- Secretary-General: Domènec Sorneguet
- Founded: 1977
- Dissolved: 1984^{[citation needed]}
- Merged into: Valencian People's Unity
- Ideology: Marxism Valencian nationalism
- Political position: Left-wing

Party flag

= Unified Socialist Party of the Valencian Country =

The Unified Socialist Party of the Valencian Country (ca-valencia, PSUPV) was a Valencian political party created in 1977 by the Comunistes Independents del País Valencià ("Independent Communists of the Valencian Country"), a group of Valencian communists previously linked to the Valencian Marxist Front (FMV) who were disillusioned with the timid nationalist policies of the Communist Party of the Valencian Country (PCPV), as well as some members of the Nationalist Party of the Valencian Country (PNPV) left-wing faction. The party was led by Domènec Serneguet, its general secretary, and was officially registered in January 1978.

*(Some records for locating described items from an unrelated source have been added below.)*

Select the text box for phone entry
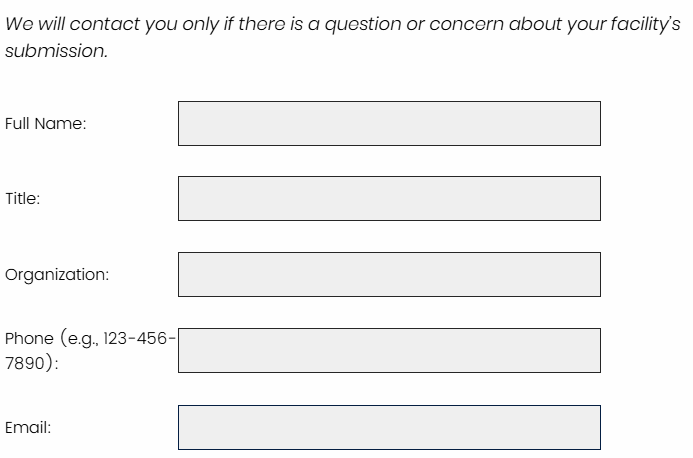 [389, 351]
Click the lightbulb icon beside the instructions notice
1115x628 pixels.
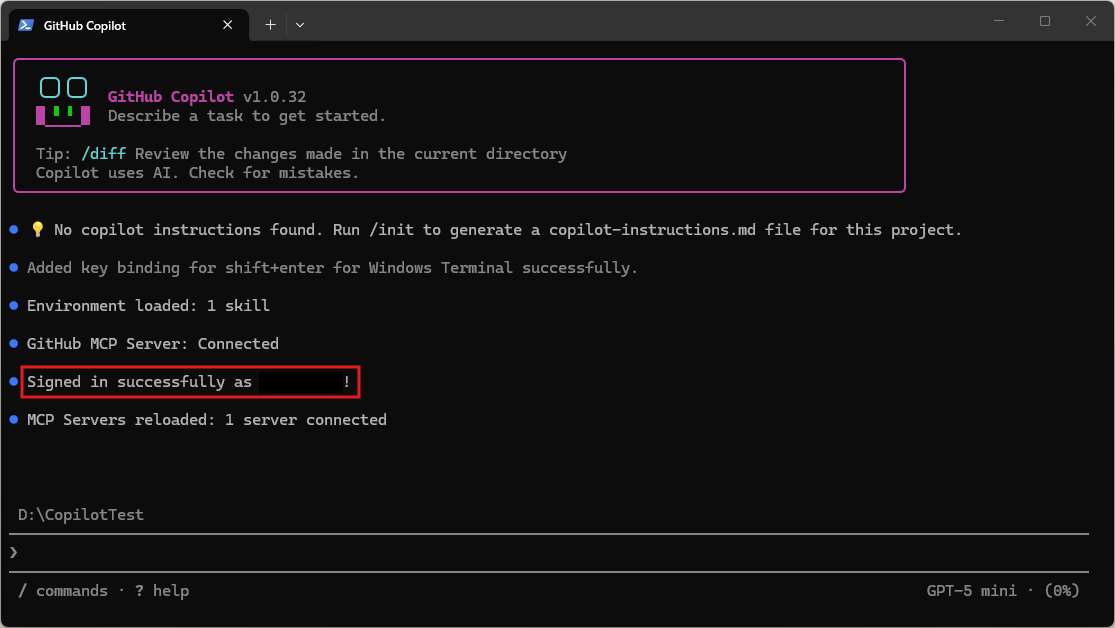pos(38,230)
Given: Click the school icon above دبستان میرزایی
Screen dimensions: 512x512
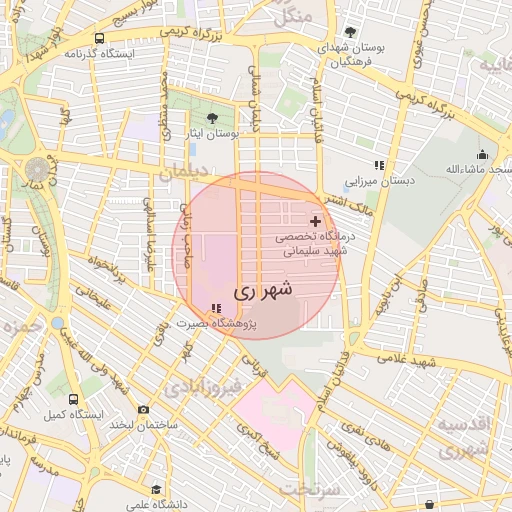Looking at the screenshot, I should click(379, 165).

Although inspired by the Unified Socialist Party of Catalonia and seeking to join it, in practice, the PSUPV aligned itself with the Socialist Party of National Liberation (PSAN) and had established contacts with the Marxist Unification Movement (MUM) of Catalonia by 1978. Its ideology revolved around the fight for "the unity of the national and class movement" and "the unity of communists and Marxist socialists", while acknowledging the "evident historical, linguistic, cultural, and geographical ties" with Catalonia, the Balearic Islands, and the rest of the Catalan Countries. The party would eventually join and merge into the Valencian People's Unity (UPV) alliance in the 1982 Spanish general election.